# Pride Fighting Decade Documentary Video



## daitrong (May 27, 2007)

http://www.mmascraps.com/

It's really long, and really good. Probably should save it when you have a lot of free time to watch it.


----------



## Cartheron (Sep 5, 2007)

daitrong said:


> http://www.mmascraps.com/
> 
> It's really long, and really good. Probably should save it when you have a lot of free time to watch it.


I've watched this before. It is excellent. Well worth watching. :thumbsup:


----------



## JIKI (Jan 22, 2008)

great doc imo 
wandi ftw


----------



## Pop'n'Shroomz (Feb 2, 2008)

Just watched it. Excellent! Made me remember why I love the sport so much, and made me miss PRIDE even more.

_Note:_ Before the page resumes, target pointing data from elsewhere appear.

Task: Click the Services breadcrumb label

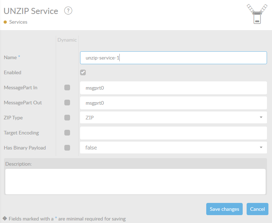Action: point(18,22)
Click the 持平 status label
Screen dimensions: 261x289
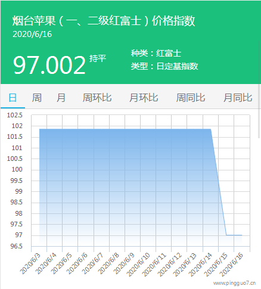coord(98,58)
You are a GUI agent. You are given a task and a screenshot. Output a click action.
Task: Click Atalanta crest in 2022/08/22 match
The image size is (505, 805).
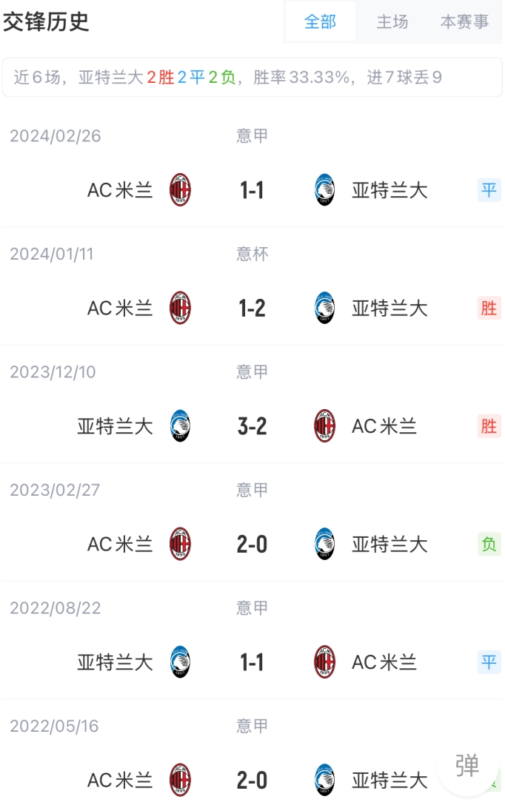[x=180, y=662]
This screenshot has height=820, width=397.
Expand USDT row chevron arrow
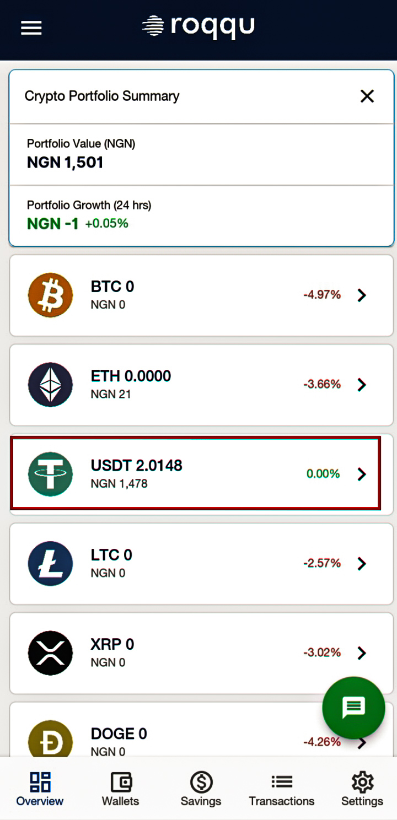(x=362, y=474)
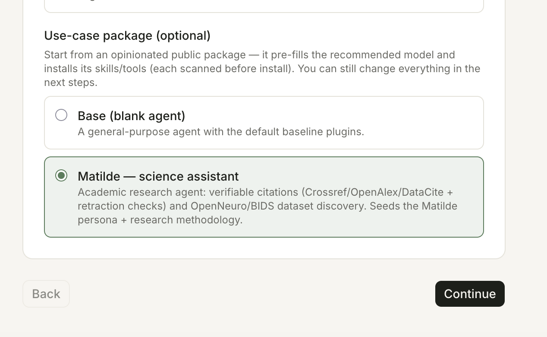Click the "Matilde — science assistant" title
547x337 pixels.
pos(158,176)
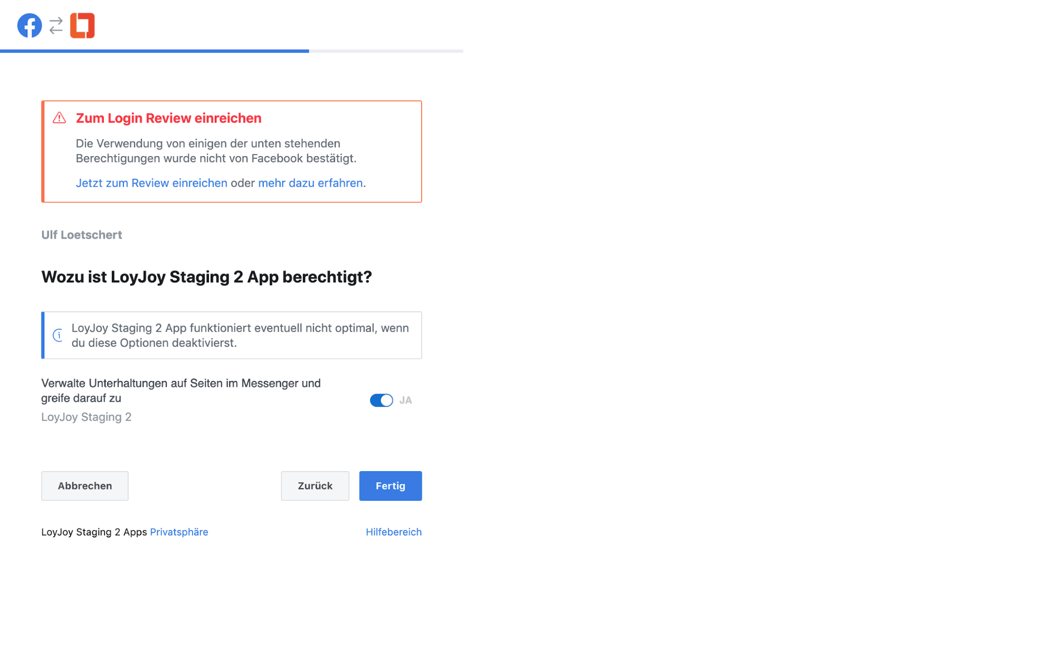Confirm with the Fertig button
1055x659 pixels.
click(x=390, y=486)
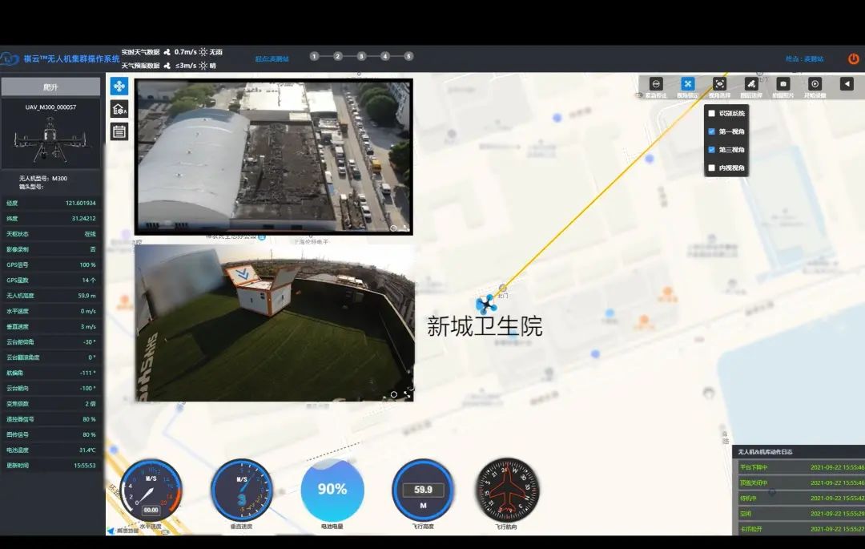Enable the 识别系统 checkbox
This screenshot has height=549, width=865.
[711, 114]
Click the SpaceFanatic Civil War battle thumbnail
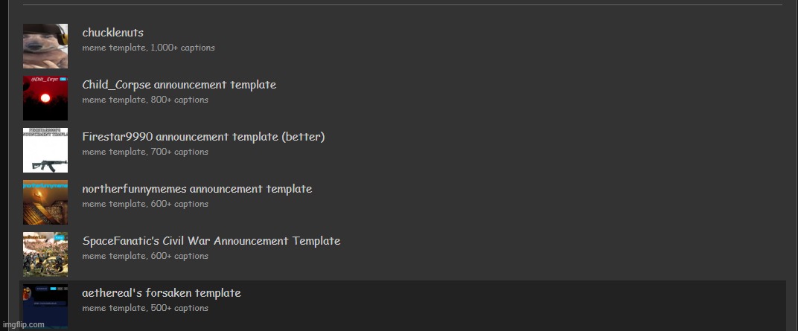This screenshot has height=331, width=798. (45, 254)
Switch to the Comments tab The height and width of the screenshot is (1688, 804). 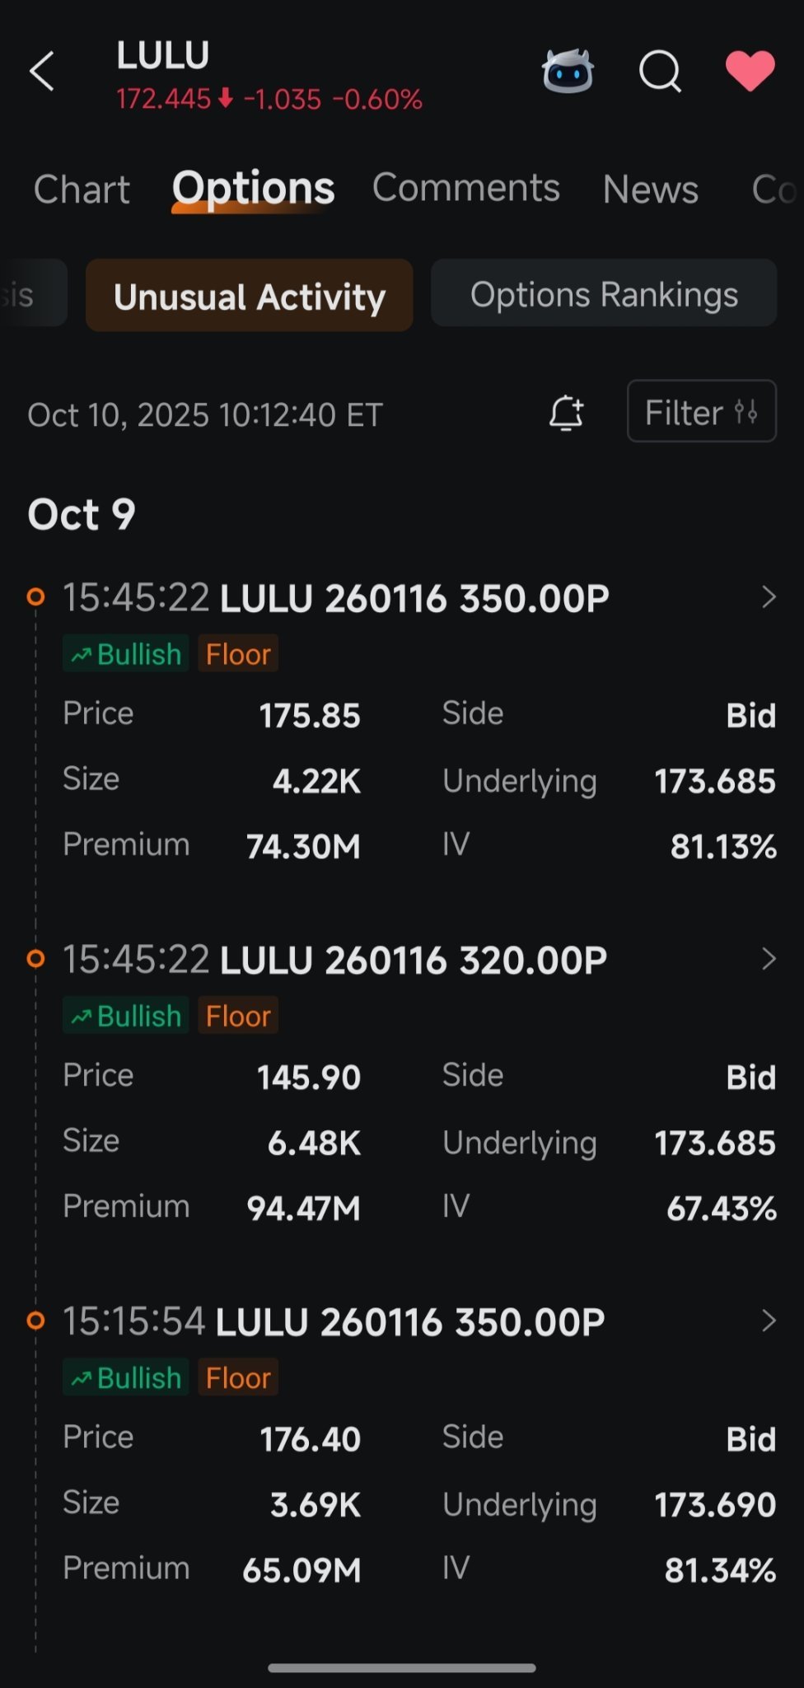(466, 188)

UPDATE: The part with Big Nog vs. Sapp in that docu has got to be one of the most intense things I've seen in ages, the music, the crowd...DAMN.


----------



## Shamrock-Ortiz (Sep 22, 2006)

Yeah i watched that a while back, great vid.


----------



## _JB_ (May 30, 2007)

Good HL.


----------



## Pop'n'Shroomz (Feb 2, 2008)

Anybody know how I can burn this onto a dvd?


----------